#
# ALGORITHM Adaptive Cooperative Substructure Search (ACSS)
#


# Improved in knowledge transfer
import numpy as np
import random
import time
from collections import Counter, defaultdict
from copy import deepcopy

class TSPSolver:
    def __init__(self, coordinates: np.ndarray, distance_matrix: np.ndarray):
        """
        Initialize the TSP solver.

        Args:
            coordinates: Numpy array of shape (n, 2) containing the (x, y) coordinates of each city.
            distance_matrix: Numpy array of shape (n, n) containing pairwise distances between cities.
        """
        self.coordinates = coordinates
        self.distance_matrix = distance_matrix

        # Tunable parameters (can be adjusted)
        self.population_size = 8
        self.max_iters = 1000
        self.time_limit = 10.0  # seconds
        self.random_seed = None
        if self.random_seed is not None:
            random.seed(self.random_seed)
            np.random.seed(self.random_seed)

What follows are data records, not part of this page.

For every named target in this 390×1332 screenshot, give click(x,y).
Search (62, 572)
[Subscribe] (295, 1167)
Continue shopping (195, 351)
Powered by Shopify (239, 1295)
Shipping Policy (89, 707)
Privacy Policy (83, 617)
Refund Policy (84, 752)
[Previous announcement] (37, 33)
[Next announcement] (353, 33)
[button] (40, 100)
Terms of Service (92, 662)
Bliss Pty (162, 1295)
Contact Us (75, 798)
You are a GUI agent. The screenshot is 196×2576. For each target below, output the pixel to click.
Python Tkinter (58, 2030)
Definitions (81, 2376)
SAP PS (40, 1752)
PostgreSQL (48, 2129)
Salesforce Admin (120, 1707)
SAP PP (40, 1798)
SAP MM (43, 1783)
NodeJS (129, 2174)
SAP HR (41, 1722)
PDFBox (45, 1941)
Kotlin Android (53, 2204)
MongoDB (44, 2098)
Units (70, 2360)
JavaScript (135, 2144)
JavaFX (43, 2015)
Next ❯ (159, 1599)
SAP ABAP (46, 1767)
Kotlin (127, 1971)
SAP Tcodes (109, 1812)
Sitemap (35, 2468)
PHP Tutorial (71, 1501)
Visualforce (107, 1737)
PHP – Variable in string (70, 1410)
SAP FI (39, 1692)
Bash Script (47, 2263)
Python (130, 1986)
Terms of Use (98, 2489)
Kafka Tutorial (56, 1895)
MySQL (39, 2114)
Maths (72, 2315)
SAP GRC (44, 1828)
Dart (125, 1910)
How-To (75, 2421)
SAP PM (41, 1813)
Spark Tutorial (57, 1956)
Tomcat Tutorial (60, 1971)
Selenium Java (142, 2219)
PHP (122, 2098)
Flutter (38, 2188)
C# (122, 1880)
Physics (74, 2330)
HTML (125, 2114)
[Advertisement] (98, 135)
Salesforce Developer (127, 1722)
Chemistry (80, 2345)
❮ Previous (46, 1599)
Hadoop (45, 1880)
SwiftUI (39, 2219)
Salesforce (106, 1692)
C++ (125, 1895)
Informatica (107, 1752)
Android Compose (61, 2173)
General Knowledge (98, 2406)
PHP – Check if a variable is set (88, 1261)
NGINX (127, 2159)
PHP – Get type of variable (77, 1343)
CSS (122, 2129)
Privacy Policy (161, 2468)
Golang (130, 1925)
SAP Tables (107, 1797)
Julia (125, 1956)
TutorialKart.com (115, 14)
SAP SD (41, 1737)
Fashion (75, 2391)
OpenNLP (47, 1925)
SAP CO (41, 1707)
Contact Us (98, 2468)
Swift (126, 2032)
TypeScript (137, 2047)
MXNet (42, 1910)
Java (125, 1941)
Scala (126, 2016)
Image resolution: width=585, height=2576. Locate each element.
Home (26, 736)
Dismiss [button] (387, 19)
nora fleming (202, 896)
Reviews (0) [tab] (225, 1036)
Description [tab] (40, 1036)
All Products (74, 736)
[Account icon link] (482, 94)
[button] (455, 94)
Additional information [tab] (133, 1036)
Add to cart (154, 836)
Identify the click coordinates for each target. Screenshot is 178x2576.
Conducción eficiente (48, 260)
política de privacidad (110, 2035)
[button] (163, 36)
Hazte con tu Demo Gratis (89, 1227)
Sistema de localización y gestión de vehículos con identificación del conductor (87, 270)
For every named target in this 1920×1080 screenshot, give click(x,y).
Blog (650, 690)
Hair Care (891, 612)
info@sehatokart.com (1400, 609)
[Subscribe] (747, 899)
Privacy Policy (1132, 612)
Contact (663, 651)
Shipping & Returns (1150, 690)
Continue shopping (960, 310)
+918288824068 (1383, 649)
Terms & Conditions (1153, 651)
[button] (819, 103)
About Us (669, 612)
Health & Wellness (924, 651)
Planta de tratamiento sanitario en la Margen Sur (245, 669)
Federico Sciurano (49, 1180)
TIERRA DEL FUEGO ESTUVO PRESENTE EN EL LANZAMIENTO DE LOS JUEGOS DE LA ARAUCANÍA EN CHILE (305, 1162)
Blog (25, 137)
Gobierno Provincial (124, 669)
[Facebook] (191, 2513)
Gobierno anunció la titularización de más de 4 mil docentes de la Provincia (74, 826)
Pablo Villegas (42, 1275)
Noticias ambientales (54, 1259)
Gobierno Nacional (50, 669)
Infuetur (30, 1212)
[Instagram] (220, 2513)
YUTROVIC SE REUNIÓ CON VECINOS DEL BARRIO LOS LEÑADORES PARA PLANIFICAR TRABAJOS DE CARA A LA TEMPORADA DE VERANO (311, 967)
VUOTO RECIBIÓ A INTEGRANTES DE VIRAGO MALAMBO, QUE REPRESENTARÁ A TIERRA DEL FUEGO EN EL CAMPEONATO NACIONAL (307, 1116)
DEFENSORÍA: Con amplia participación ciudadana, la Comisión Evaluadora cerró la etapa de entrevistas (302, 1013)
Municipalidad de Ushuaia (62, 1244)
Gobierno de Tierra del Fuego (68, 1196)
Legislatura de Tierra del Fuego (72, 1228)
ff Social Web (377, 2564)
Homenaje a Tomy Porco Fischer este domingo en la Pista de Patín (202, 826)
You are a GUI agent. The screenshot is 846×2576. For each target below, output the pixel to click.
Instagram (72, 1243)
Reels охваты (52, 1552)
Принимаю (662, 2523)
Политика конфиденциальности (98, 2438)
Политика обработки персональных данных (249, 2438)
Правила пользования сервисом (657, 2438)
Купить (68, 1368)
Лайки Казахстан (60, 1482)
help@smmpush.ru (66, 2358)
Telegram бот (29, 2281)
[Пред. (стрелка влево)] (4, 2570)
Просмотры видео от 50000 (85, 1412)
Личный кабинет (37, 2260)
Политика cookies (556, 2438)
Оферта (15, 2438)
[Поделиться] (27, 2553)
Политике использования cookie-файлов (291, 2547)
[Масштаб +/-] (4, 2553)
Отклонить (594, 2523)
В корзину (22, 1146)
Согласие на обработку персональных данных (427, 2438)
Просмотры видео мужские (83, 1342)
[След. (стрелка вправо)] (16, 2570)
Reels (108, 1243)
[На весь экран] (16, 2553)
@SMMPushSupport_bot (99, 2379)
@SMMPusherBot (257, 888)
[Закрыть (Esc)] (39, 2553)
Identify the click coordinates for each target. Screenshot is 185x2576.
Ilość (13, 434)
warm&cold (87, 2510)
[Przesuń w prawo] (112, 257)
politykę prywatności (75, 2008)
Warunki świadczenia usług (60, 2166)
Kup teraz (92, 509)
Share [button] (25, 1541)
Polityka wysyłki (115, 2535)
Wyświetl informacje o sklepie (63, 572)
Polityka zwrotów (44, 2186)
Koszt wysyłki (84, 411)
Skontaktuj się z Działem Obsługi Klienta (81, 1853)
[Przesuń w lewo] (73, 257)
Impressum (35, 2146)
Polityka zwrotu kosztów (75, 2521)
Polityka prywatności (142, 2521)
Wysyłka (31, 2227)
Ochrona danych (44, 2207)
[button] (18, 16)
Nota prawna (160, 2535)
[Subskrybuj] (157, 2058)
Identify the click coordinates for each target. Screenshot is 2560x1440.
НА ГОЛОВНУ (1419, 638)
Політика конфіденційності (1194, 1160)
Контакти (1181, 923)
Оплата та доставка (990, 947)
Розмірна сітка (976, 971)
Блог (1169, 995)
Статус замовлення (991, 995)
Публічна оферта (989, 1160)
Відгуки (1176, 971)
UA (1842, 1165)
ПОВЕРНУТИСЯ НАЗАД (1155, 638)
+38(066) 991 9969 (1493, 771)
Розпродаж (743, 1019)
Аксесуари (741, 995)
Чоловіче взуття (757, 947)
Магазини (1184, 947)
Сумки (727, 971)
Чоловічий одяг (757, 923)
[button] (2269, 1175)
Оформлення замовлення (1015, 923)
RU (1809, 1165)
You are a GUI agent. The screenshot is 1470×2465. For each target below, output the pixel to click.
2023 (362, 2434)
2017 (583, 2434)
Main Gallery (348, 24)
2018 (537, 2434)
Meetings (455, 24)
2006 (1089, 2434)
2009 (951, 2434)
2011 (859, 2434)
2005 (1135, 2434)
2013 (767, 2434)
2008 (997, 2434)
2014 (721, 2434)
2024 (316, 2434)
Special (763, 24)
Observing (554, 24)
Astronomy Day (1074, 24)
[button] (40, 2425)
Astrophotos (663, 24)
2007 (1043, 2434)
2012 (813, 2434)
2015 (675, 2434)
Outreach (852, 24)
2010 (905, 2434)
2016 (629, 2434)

    # ---------------- Helper functions ----------------
    def _tour_length(self, tour):
        # tour: list of node indices length n
        n = len(tour)
        if n == 0:
            return 0.0
        dist = self.distance_matrix
        total = 0.0
        for i in range(n):
            a = tour[i]
            b = tour[(i+1) % n]
            total += dist[a, b]
        return float(total)

    def _nearest_neighbor(self, start=0):
        n = len(self.coordinates)
        unvisited = set(range(n))
        tour = [start]
        unvisited.remove(start)
        cur = start
        dist = self.distance_matrix
        while unvisited:
            # choose nearest
            nxt = min(unvisited, key=lambda v: dist[cur, v])
            tour.append(nxt)
            unvisited.remove(nxt)
            cur = nxt
        return tour

    def _random_tour(self):
        n = len(self.coordinates)
        tour = list(range(n))
        random.shuffle(tour)
        return tour

    def _compute_edge_counts(self, tours_list, top_k=None):
        counts = Counter()
        for tour in tours_list:
            n = len(tour)
            if n == 0:
                continue
            for i in range(n):
                a = tour[i]
                b = tour[(i+1) % n]
                counts[(a, b)] += 1
        if top_k:
            return counts.most_common(top_k)
        return counts

    def _apply_2opt_tour(self, tour, memory_edges=None, max_iter=1000, penalty_alpha=1e-4):
        """
        2-opt for full tour (cycle). Uses first-improvement strategy and optional memory penalty to discourage breaking frequent edges.
        """
        if tour is None:
            return tour
        n = len(tour)
        if n <= 3:
            return tour[:]
        best = tour[:]
        dist = self.distance_matrix
        mem_get = memory_edges.get if memory_edges is not None else (lambda k, default=0: default)
        alpha = float(penalty_alpha)

        def total_length(lst):
            return self._tour_length(lst)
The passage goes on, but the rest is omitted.